Local union officials said the move will put 700 Steelworkers off the job, nearly half of the nearly 1,500 people who work at Minnesota’s largest taconite mine and processing plant.
The Pittsburgh-based steel giant said the move was forced by an oversupply of iron ore due to continued low demand for its American-made steel — a problem made critical in recent weeks by the ongoing flood of foreign steel made with cheap foreign iron ore.
“Global influences in the market, including a high level of imports, unfairly traded products and reduced steel prices, continue to have an impact,” the company said in a brief statement Tuesday.
State Rep. Jason Metsa, DFL-Virginia, said he’s been told that three of the plant’s five production lines will be shut down in an effort to reduce a backlog of 3.2 million tons of taconite. Union officials said they had not yet been told which employees will be laid off.
The move comes less than three weeks weeks after U.S. Steel said it would shut down production at its Keetac facility in Keewatin starting in May, putting 412 Steelworkers off the job.
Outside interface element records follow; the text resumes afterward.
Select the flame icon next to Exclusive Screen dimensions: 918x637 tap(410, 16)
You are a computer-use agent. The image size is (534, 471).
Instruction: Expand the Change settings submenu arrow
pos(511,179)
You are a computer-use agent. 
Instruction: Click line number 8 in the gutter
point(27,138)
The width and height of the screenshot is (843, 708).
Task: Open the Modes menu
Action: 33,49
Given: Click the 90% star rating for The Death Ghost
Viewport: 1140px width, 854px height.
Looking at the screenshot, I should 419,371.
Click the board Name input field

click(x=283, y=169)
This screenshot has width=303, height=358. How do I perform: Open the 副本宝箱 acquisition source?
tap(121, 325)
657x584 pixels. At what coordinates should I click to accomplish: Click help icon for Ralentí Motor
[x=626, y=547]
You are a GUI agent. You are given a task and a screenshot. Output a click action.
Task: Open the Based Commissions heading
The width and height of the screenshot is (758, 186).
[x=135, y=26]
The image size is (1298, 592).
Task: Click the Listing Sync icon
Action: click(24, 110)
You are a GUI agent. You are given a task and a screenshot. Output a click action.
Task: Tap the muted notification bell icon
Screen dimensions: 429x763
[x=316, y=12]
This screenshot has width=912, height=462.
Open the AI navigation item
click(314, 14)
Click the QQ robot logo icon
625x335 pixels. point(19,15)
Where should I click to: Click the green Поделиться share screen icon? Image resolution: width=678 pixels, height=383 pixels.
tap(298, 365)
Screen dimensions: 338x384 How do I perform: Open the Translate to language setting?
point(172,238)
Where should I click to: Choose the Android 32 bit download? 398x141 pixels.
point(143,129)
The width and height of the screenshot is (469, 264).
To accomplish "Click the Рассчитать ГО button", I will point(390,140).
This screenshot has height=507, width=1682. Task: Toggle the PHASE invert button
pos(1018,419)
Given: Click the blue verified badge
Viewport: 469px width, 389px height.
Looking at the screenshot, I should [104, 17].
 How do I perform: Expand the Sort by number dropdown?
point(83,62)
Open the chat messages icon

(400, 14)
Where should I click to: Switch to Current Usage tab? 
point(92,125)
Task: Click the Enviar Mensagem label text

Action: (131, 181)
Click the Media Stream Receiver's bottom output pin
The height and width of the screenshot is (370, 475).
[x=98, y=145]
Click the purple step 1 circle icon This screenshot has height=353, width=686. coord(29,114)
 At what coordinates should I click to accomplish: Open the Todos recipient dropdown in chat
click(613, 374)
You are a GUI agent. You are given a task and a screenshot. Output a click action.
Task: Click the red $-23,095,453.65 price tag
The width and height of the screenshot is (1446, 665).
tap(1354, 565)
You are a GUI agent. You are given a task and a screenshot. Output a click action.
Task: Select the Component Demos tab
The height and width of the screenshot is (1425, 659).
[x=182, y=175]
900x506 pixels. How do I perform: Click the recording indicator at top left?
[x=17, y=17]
The Minnesota cuts join a series of layoffs — now estimated at more than 4,000 workers — at U.S. Steel facilities across the country.
In addition to Minntac and Keetac, Magnetation earlier this year announced it will idle its Plant 1 in Keewatin because of decreased demand and the continued depressed price for iron ore globally.
“The problem is, even with Keetac shutting down, domestic iron ore is still piling up on the ground because there’s still too many companies in the U.S. buying foreign steel that’s being dumped in the U.S. illegally,” Metsa said. “We have companies in the U.S. buying steel. But they aren’t buying steel that’s made with Minnesota iron ore.”
Metsa and others on Tuesday expressed frustration over the lack of progress at slowing the flood of foreign steel.
Minnesota lawmakers in Washington met with White House officials last week and secured a promise that the Obama administration would help solve the steel trade problem, But it’s not clear how, or when, those efforts might advance. Minnesota lawmakers want the U.S. government to take faster action against steel that’s dumped below cost on U.S. shores in violation of international trade laws.